═════ RECORDS FOR THE TASK ═════
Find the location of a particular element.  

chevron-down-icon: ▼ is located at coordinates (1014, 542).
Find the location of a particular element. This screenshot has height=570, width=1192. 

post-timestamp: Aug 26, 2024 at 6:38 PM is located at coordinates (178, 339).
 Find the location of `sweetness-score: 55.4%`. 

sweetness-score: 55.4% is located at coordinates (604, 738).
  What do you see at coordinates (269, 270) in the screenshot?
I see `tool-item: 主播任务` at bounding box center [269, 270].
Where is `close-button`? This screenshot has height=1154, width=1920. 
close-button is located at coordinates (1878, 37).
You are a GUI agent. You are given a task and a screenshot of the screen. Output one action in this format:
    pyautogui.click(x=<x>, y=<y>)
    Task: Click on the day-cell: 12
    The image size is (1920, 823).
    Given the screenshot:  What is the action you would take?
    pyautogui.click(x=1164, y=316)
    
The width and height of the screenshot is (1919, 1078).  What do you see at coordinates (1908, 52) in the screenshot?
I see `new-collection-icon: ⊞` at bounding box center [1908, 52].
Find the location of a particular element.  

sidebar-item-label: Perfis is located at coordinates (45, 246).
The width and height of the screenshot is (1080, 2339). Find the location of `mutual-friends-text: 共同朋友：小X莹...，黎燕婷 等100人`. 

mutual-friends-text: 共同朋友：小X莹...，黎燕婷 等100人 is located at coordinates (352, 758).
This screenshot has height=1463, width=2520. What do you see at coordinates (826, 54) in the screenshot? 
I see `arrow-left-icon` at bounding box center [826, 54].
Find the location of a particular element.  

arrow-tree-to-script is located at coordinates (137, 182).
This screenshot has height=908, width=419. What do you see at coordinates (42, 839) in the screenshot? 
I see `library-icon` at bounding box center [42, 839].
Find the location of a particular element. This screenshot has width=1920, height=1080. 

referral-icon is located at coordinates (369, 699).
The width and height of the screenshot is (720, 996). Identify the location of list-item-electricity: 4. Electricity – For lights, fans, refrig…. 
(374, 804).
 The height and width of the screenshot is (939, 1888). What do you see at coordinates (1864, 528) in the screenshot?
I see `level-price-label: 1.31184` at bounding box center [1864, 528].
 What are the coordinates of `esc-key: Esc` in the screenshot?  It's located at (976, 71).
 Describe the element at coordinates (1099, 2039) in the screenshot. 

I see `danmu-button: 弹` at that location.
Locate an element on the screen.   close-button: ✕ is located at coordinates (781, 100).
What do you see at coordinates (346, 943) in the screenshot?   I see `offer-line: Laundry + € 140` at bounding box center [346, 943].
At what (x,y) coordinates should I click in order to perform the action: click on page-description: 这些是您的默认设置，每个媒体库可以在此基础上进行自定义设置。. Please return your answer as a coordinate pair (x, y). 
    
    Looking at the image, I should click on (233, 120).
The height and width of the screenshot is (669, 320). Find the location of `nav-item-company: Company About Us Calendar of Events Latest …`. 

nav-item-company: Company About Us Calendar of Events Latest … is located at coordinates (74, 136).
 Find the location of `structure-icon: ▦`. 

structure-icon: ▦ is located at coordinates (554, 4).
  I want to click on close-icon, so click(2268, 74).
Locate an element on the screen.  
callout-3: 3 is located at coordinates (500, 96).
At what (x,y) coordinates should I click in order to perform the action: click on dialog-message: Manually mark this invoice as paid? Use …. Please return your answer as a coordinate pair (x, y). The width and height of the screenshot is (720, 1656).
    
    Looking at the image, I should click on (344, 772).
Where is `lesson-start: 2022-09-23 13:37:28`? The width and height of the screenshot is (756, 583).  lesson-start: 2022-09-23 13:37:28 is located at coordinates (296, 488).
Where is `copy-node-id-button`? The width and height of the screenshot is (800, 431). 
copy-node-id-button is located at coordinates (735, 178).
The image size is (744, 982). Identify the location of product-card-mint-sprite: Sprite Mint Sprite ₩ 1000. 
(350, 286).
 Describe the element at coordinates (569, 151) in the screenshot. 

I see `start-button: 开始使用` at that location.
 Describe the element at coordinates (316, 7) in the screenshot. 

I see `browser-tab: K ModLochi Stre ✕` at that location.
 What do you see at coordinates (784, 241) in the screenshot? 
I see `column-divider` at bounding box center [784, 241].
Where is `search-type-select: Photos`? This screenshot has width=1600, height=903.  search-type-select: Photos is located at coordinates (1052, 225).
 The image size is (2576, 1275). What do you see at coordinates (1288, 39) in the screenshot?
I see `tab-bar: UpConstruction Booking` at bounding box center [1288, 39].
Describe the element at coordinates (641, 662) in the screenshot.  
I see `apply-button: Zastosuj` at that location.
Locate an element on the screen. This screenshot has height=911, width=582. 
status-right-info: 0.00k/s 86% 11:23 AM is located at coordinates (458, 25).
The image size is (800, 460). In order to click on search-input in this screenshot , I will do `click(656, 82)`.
═════
### ASSIGNMENT
Can you copy every one of the lines above, reproducing each character without any change?

### OUTPUT FOR THIS EXERCISE
Find the location of a particular element.  

chevron-down-icon: ▼ is located at coordinates (1014, 542).
Find the location of a particular element. This screenshot has height=570, width=1192. 

post-timestamp: Aug 26, 2024 at 6:38 PM is located at coordinates (178, 339).
 Find the location of `sweetness-score: 55.4%`. 

sweetness-score: 55.4% is located at coordinates (604, 738).
  What do you see at coordinates (269, 270) in the screenshot?
I see `tool-item: 主播任务` at bounding box center [269, 270].
Where is `close-button`? This screenshot has height=1154, width=1920. 
close-button is located at coordinates (1878, 37).
You are a GUI agent. You are given a task and a screenshot of the screen. Output one action in this format:
    pyautogui.click(x=<x>, y=<y>)
    Task: Click on the day-cell: 12
    The image size is (1920, 823).
    Given the screenshot:  What is the action you would take?
    pyautogui.click(x=1164, y=316)
    
The width and height of the screenshot is (1919, 1078).  What do you see at coordinates (1908, 52) in the screenshot?
I see `new-collection-icon: ⊞` at bounding box center [1908, 52].
Find the location of a particular element.  

sidebar-item-label: Perfis is located at coordinates (45, 246).
The width and height of the screenshot is (1080, 2339). Find the location of `mutual-friends-text: 共同朋友：小X莹...，黎燕婷 等100人`. 

mutual-friends-text: 共同朋友：小X莹...，黎燕婷 等100人 is located at coordinates (352, 758).
This screenshot has height=1463, width=2520. What do you see at coordinates (826, 54) in the screenshot? 
I see `arrow-left-icon` at bounding box center [826, 54].
Find the location of a particular element.  

arrow-tree-to-script is located at coordinates (137, 182).
This screenshot has height=908, width=419. What do you see at coordinates (42, 839) in the screenshot? 
I see `library-icon` at bounding box center [42, 839].
Find the location of a particular element. This screenshot has width=1920, height=1080. 

referral-icon is located at coordinates (369, 699).
The width and height of the screenshot is (720, 996). Identify the location of list-item-electricity: 4. Electricity – For lights, fans, refrig…. 
(374, 804).
 The height and width of the screenshot is (939, 1888). What do you see at coordinates (1864, 528) in the screenshot?
I see `level-price-label: 1.31184` at bounding box center [1864, 528].
 What are the coordinates of `esc-key: Esc` in the screenshot?  It's located at (976, 71).
 Describe the element at coordinates (1099, 2039) in the screenshot. 

I see `danmu-button: 弹` at that location.
Locate an element on the screen.   close-button: ✕ is located at coordinates (781, 100).
What do you see at coordinates (346, 943) in the screenshot?   I see `offer-line: Laundry + € 140` at bounding box center [346, 943].
At what (x,y) coordinates should I click in order to perform the action: click on page-description: 这些是您的默认设置，每个媒体库可以在此基础上进行自定义设置。. Please return your answer as a coordinate pair (x, y). 
    
    Looking at the image, I should click on (233, 120).
The height and width of the screenshot is (669, 320). Find the location of `nav-item-company: Company About Us Calendar of Events Latest …`. 

nav-item-company: Company About Us Calendar of Events Latest … is located at coordinates (74, 136).
 Find the location of `structure-icon: ▦`. 

structure-icon: ▦ is located at coordinates (554, 4).
  I want to click on close-icon, so click(2268, 74).
Locate an element on the screen.  
callout-3: 3 is located at coordinates (500, 96).
At what (x,y) coordinates should I click in order to perform the action: click on dialog-message: Manually mark this invoice as paid? Use …. Please return your answer as a coordinate pair (x, y). The width and height of the screenshot is (720, 1656).
    
    Looking at the image, I should click on (344, 772).
Where is `lesson-start: 2022-09-23 13:37:28`? The width and height of the screenshot is (756, 583).  lesson-start: 2022-09-23 13:37:28 is located at coordinates (296, 488).
Where is `copy-node-id-button`? The width and height of the screenshot is (800, 431). 
copy-node-id-button is located at coordinates (735, 178).
The image size is (744, 982). Identify the location of product-card-mint-sprite: Sprite Mint Sprite ₩ 1000. 
(350, 286).
 Describe the element at coordinates (569, 151) in the screenshot. 

I see `start-button: 开始使用` at that location.
 Describe the element at coordinates (316, 7) in the screenshot. 

I see `browser-tab: K ModLochi Stre ✕` at that location.
 What do you see at coordinates (784, 241) in the screenshot? 
I see `column-divider` at bounding box center [784, 241].
Where is `search-type-select: Photos`? This screenshot has width=1600, height=903.  search-type-select: Photos is located at coordinates (1052, 225).
 The image size is (2576, 1275). What do you see at coordinates (1288, 39) in the screenshot?
I see `tab-bar: UpConstruction Booking` at bounding box center [1288, 39].
Describe the element at coordinates (641, 662) in the screenshot.  
I see `apply-button: Zastosuj` at that location.
Locate an element on the screen. This screenshot has height=911, width=582. 
status-right-info: 0.00k/s 86% 11:23 AM is located at coordinates (458, 25).
The image size is (800, 460). In order to click on search-input in this screenshot , I will do `click(656, 82)`.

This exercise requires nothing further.